TIPS ON SURVIVING INTERSTATE DRIVING
As I return from another five hour jaunt to Jacksonville on Interstate 10 in Florida, I am reminded of how complicated driving on the highway can be. We take it for granted, because unlike the hustle and bustle of a city or the pedestrian problems of a suburb, the interstate is open highway, seemingly free of disaster. It is up to me to guide you, kemo sabe, on how to survive the open road.
Tip #1: Stockpile the music.
I am usually alone when driving, so to keep myself from going nuts, I prefer to have a selection of CDs ready and easily available to switch out. Radio stations can be unreliable, as commercials and terrible connections tend to ruin the experience. Occasionally, I bust out the iHome, but the speakers are sensitive, and it does not charge my iPod, so I have to be careful with that. Music can go a LONG way into making the trip much more enjoyable, and it takes your mind off of the silence. Moreover, it keeps you awake.
Tip #2: DON’T DAYDREAM.
Easier said than done, but driving alone, minus music or radio, we tend to spend more time thinking and delving into the mysteries of life. And why not? There’s nothing else to do! The problem is, driving and daydreaming is incredibly hazardous. Your attention span drifts, and then from your mind, the eyes go next. Even though you’re physically looking straight, you’re not SEEING anything. Too busy thinking about whatever, you may lose control of the car. I’ve drifted on occasion, and it jolts the crap out of me whenever I feel like I’m about to veer off the asphalt. So…pay attention.

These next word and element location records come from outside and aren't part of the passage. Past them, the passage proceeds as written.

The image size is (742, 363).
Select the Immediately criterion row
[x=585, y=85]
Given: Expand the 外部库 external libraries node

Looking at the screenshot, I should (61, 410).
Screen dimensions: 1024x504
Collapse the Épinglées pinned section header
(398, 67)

Tip #3: Choose car buddies carefully.
Everyone wants to road trip with their buddies. It’s a great concept, but some of our buddies don’t make good car companions. I liken this idea to people who date, but once they move in together, they realize they’re not compatible, and they clash. Sometimes, you drive with people who talk too much, not enough, play loud music, or even sleep most of the way. I have the experience of being a sleeper, but at least I wasn’t driving. Just keep this one in mind next time you plan a vacation.
Tip #4: Snacks!
Have them ready, because nothing sucks more momentum out of a drive than having to stop at a rest area or an exit just to buy a bag of chips.
Tip #5: No Jeans
If you can help it, wear something loose and soft. MUCH more comfortable.
Tip #6: I have the need for speed…occasionally.

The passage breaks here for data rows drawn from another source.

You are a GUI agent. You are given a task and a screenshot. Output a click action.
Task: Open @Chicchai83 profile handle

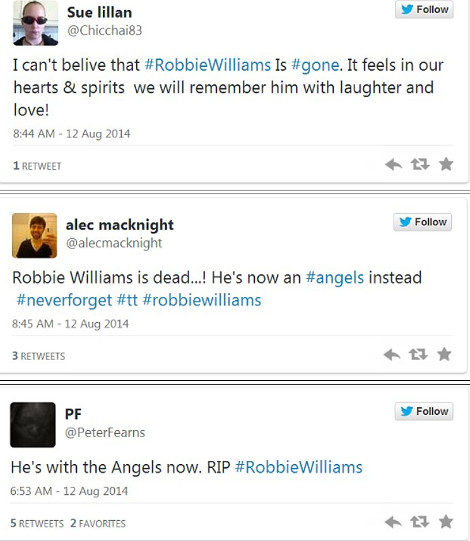click(x=105, y=31)
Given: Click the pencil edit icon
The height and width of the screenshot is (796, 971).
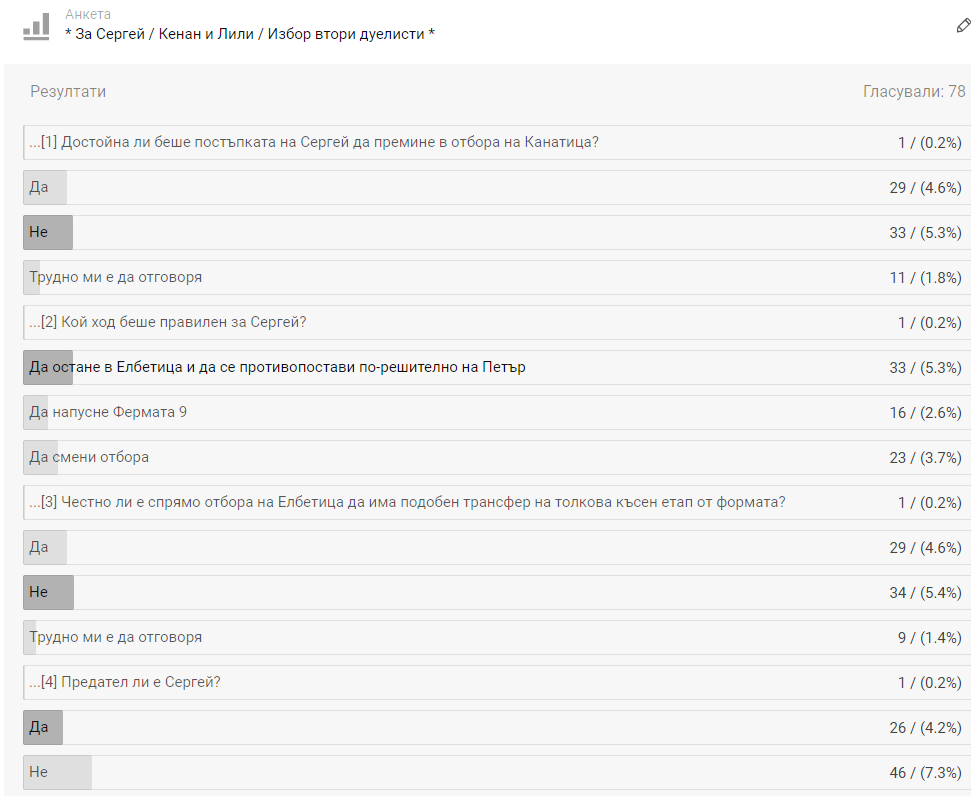Looking at the screenshot, I should coord(963,26).
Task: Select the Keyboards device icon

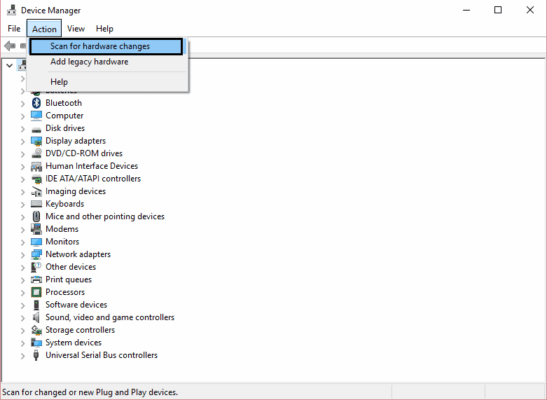Action: click(36, 204)
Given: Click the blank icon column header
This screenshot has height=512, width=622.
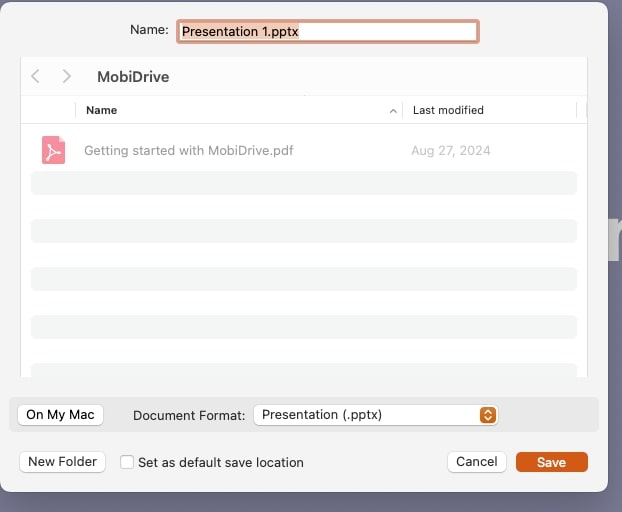Looking at the screenshot, I should click(x=48, y=110).
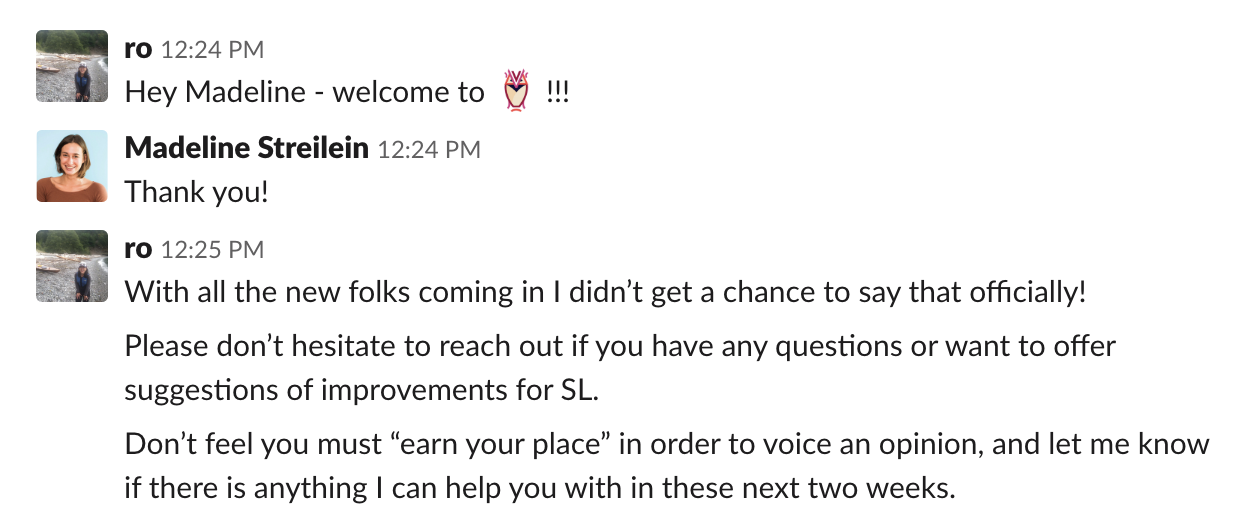Image resolution: width=1242 pixels, height=526 pixels.
Task: Click the owl emoji in ro's welcome message
Action: (x=515, y=91)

Though I don’t usually drive past 80 or 85 mph, I’m not going to condemn people who like to speed. It gets boring out there, and some people drive unbearably slow. But, unless I’m really antsy out there, I usually only speed to pass up a semi or someone abnormally slow. It’s not worth getting pulled over. Plus, you’d be surprised how many cops are out there, and how many are adept at hiding between the trees.
Tip #7: No Road Rage.
Road Rage is one of the worst and stupidest emotions to have, much like homophobia or racism. It’s so pointless to get mad at another driver, someone you’ll never see again, on a road as big as the highway. It’s true that there are plenty of jerks out there, people who like to ride other drivers’ bumpers, or people who like to speed and nearly run you off the road. It gets annoying, but is it worth it to honk your horn or yell at them in your car? I’ve heard of people giving douchebag drivers the finger, but then those drivers actually follow those finger wavers off their exits. It’s too risky to get irritated, not to mention an unnecessary stress in life.
Tip #8: Air Conditioning on full blast.
I don’t care what temperature it is outside, putting the AC on full blast is a good trick for staying awake and keeping focused on what lay ahead.
Tip #9: Common Courtesy for the road.
If you see someone entering the highway from an exit, move over into the next lane if you can. Moreover, if there’s an accident, STOP STARING, keep driving. People who stare at accidents slow everything down and make traffic worse.
These are a few pointers. Take them if you want them.